> [Prompt A]
In the listing below, output the stretch from the line containing "Click the Generate" through the end of the listing as a numbered list, omitting blank lines.

> [Text block]
Re: [Corpora-List] Query on the use of Google for corpus research

From: Mark P. Line (mark@polymathix.com)
Date: Mon May 30 2005 - 23:45:04 MET DST

  • Next message: John Colby: "[Corpora-List] Parsing schemata for HPSG, LFG?"

    Tom Emerson said:
    > Mark P. Line writes:
    >> There's a protocol for robotic web crawlers that you should honor,
    >> whereby websites can specify how they wish such crawlers to behave when
    >> their site is encountered during a crawl. Other than that, I wouldn't
    >> worry too much about traffic caused by your harvesting. Kids build web
    >> mining applications in Java 101 these days. Heck, they're probably doing
    >> it in high school. *shrug*
    >
    > This is, with all due respect, a very naive thing to say. If every
    > research group decided to unleash impolite crawlers on the world's
    > websites I can guarantee that you will get a lot of hostile email very
    > quickly from the web masters.

    I hope that nobody unleashes impolite crawlers anywhere. That's why I
    noted that there is a protocol that should be honored, so that crawlers
    behave the way the webmasters wish.

    > Writing a useful crawler is a lot more difficult than you let on,
    > especially if you plan on crawling a non-trivial number of sites.

> [Prompt B]
Copy the stretch of the crawler thread above from "I hope that" through "number of sites.".

> [Entries provided]
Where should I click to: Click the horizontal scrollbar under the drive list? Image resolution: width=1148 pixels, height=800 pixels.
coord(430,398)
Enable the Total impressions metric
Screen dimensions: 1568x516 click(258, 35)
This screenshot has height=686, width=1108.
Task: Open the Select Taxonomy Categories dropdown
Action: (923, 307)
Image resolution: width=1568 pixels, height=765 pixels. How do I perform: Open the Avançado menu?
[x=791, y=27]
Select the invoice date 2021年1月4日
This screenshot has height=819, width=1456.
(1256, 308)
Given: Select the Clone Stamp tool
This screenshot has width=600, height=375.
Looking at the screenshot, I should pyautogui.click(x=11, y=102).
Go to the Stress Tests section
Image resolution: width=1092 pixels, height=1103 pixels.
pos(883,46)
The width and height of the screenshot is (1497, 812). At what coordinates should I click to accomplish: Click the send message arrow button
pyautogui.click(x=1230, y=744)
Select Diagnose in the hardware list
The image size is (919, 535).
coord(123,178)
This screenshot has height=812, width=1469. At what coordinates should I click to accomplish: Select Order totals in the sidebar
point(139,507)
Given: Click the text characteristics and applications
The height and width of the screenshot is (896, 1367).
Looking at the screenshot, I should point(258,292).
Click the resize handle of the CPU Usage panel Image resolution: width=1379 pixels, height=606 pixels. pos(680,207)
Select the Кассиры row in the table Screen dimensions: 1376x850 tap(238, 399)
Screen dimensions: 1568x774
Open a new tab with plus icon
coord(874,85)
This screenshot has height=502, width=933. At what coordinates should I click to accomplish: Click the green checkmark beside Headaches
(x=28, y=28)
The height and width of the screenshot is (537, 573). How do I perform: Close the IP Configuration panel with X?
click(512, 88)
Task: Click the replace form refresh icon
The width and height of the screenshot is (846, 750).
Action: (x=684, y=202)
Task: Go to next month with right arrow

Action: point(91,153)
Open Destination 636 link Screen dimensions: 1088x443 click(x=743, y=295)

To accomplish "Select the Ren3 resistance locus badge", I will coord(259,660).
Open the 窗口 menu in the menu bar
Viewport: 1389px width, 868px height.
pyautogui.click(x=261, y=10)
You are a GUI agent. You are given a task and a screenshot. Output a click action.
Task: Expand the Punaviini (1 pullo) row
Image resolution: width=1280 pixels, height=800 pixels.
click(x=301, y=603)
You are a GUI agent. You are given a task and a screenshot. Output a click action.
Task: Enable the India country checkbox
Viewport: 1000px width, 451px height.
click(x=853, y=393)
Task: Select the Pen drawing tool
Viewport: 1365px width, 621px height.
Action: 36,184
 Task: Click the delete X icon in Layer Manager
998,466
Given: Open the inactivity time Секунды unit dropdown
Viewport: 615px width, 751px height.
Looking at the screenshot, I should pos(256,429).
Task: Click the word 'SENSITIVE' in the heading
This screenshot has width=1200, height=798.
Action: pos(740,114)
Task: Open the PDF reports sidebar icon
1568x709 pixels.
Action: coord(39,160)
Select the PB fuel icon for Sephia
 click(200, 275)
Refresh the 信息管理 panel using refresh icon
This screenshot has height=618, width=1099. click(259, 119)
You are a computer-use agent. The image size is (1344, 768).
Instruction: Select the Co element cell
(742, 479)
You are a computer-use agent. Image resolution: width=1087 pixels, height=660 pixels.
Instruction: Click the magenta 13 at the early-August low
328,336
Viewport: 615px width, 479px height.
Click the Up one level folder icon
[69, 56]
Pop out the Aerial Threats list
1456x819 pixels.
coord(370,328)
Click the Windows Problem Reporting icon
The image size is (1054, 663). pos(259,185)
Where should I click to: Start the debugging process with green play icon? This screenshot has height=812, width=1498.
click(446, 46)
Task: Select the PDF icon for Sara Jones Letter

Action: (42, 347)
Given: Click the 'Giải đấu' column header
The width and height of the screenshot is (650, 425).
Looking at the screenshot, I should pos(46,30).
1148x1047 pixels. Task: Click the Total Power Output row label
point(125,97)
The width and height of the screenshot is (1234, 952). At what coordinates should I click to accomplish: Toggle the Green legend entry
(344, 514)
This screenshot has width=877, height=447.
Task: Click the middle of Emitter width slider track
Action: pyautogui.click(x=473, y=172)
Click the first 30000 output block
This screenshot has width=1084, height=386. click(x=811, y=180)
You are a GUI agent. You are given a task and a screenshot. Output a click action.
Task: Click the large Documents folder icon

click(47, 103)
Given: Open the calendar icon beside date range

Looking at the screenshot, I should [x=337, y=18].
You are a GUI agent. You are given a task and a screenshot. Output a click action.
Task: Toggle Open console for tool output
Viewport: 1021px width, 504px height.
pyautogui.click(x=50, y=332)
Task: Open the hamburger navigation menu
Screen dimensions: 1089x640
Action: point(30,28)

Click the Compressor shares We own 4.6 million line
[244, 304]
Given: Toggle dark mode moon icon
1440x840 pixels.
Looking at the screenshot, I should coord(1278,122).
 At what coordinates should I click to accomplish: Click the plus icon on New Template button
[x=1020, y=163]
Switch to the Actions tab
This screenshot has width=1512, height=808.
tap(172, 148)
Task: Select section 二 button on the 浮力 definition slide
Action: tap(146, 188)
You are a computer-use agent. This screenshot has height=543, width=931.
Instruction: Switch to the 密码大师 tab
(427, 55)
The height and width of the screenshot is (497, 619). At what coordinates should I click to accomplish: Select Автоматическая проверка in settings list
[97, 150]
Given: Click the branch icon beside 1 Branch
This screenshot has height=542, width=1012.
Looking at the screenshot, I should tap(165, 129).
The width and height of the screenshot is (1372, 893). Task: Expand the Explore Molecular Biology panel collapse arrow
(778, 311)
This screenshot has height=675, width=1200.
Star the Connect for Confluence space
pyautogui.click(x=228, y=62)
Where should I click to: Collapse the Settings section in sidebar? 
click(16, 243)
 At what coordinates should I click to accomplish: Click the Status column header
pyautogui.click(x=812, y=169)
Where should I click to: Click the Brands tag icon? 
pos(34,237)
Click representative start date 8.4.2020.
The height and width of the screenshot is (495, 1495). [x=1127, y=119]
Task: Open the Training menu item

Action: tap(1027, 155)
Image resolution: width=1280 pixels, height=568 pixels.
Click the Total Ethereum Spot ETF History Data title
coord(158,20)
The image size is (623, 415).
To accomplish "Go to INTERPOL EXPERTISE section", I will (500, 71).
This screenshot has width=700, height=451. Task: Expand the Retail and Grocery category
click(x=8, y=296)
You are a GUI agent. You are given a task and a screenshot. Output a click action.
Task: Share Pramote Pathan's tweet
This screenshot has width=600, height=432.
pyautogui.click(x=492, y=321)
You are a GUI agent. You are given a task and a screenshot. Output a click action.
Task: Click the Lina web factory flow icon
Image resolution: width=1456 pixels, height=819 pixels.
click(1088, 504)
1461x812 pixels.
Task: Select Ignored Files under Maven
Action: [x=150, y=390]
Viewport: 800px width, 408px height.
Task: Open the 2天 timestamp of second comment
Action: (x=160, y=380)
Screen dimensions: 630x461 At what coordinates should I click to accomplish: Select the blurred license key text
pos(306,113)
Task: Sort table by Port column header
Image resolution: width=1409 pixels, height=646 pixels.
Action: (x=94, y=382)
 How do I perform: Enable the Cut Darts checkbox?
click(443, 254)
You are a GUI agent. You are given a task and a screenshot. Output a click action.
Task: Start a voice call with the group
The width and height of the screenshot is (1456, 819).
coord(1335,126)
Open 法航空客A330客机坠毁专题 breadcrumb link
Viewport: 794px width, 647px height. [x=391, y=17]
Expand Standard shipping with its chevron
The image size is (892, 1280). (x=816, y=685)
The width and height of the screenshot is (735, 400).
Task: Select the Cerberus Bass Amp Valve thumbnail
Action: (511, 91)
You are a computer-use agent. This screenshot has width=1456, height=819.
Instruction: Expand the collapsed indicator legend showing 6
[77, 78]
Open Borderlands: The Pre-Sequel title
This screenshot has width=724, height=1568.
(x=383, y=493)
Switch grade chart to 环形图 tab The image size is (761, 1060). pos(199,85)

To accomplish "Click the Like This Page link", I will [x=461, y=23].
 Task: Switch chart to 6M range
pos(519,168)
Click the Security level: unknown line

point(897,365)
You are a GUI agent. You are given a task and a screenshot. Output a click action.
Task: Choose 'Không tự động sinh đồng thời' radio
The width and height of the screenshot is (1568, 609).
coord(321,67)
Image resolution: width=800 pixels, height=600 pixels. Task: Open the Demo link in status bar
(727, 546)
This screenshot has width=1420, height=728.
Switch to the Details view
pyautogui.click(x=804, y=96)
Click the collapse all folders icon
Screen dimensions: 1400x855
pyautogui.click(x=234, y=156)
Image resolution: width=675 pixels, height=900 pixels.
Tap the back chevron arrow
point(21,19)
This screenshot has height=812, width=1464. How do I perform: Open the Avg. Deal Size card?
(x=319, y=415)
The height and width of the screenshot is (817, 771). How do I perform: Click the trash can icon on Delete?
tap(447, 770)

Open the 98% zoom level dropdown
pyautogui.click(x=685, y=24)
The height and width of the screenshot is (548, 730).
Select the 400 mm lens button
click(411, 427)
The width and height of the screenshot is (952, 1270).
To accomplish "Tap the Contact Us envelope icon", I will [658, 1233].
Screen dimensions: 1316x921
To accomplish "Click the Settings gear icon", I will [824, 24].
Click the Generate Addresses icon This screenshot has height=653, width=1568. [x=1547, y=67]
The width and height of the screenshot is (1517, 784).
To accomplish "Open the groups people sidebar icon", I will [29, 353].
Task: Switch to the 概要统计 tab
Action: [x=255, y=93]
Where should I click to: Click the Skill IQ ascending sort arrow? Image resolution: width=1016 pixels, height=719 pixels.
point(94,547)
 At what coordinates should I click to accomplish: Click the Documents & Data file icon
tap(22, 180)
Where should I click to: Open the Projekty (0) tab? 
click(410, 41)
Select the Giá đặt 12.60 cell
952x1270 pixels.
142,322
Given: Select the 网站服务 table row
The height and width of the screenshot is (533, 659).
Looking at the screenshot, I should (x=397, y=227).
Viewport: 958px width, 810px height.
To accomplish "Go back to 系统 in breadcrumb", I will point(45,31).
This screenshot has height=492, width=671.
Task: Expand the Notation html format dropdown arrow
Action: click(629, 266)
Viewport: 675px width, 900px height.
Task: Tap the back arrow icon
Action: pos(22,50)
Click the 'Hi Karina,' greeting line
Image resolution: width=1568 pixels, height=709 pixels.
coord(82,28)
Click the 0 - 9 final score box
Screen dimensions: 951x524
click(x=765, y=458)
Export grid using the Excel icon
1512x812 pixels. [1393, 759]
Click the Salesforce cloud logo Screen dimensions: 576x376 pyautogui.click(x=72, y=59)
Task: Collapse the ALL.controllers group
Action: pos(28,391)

> [Output A]
1. Click the Generate Addresses icon This screenshot has height=653, width=1568. [x=1547, y=67]
2. The width and height of the screenshot is (1517, 784).
3. To accomplish "Open the groups people sidebar icon", I will [29, 353].
4. Task: Switch to the 概要统计 tab
5. Action: [x=255, y=93]
6. Where should I click to: Click the Skill IQ ascending sort arrow? Image resolution: width=1016 pixels, height=719 pixels.
7. point(94,547)
8.  At what coordinates should I click to accomplish: Click the Documents & Data file icon
9. tap(22, 180)
10. Where should I click to: Open the Projekty (0) tab? 
11. click(410, 41)
12. Select the Giá đặt 12.60 cell
13. 952x1270 pixels.
14. 142,322
15. Given: Select the 网站服务 table row
16. The height and width of the screenshot is (533, 659).
17. Looking at the screenshot, I should (x=397, y=227).
18. Viewport: 958px width, 810px height.
19. To accomplish "Go back to 系统 in breadcrumb", I will point(45,31).
20. This screenshot has height=492, width=671.
21. Task: Expand the Notation html format dropdown arrow
22. Action: click(629, 266)
23. Viewport: 675px width, 900px height.
24. Task: Tap the back arrow icon
25. Action: pos(22,50)
26. Click the 'Hi Karina,' greeting line
27. Image resolution: width=1568 pixels, height=709 pixels.
28. coord(82,28)
29. Click the 0 - 9 final score box
30. Screen dimensions: 951x524
31. click(x=765, y=458)
32. Export grid using the Excel icon
33. 1512x812 pixels. [1393, 759]
34. Click the Salesforce cloud logo Screen dimensions: 576x376 pyautogui.click(x=72, y=59)
35. Task: Collapse the ALL.controllers group
36. Action: pos(28,391)

> [Output B]
I hope that nobody unleashes impolite crawlers anywhere. That's why I
    noted that there is a protocol that should be honored, so that crawlers
    behave the way the webmasters wish.

    > Writing a useful crawler is a lot more difficult than you let on,
    > especially if you plan on crawling a non-trivial number of sites.